Когда наелись до отвала, взрослые уселись кто в шезлонги, кто на траву и стали вспоминать старые добрые деньки. Малышню уложили спать, а подростки перебрались к машинам, послушать радио и поболтать о том, о чем им болтать рано.
За этой светской компанией увязался и Нобл, но был отвергнут, улизнул к ручью и там предался раздумьям. Сван и Бэнвилл вместе с компанией двоюродных братишек-сестренок залезли под дом (он был на сваях, возвышаясь над землей более чем на метр) и стали строить жабьи норки: облепляли босые ноги глиной, хорошенько ее утрамбовывали, а потом аккуратно высвобождали ступни; получались уютные пещерки – даже самые привередливые жабы остались бы довольны.
Часам к трем Джону Мозесу нестерпимо захотелось выпить.
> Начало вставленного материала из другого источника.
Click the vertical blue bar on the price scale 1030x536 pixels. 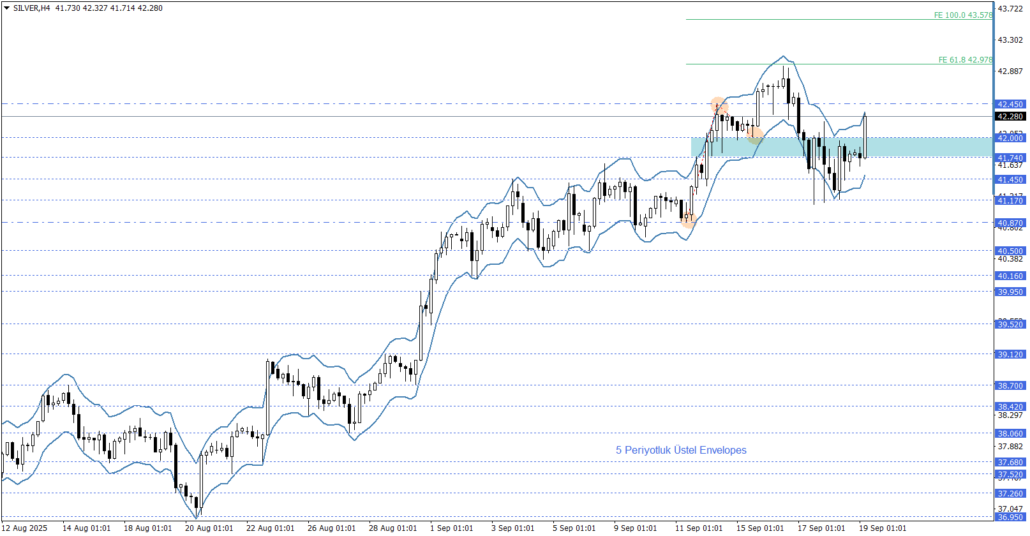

Он боролся с этим желанием с той минуты, как проснулся, и казалось, что вот-вот выйдет победителем, но весь запал вдруг улетучился, и он решил: была не была, не станет же он надираться до чертиков – только не сейчас, когда он так счастлив. Джон Мозес поднялся и во всеуслышание объявил, что идет в уборную.
Дети Джона тревожно переглянулись. От старика это не укрылось.
– А что, кто-то против? – строго вопросил Джон. Он, как и всякий, имеет право выйти в туалет.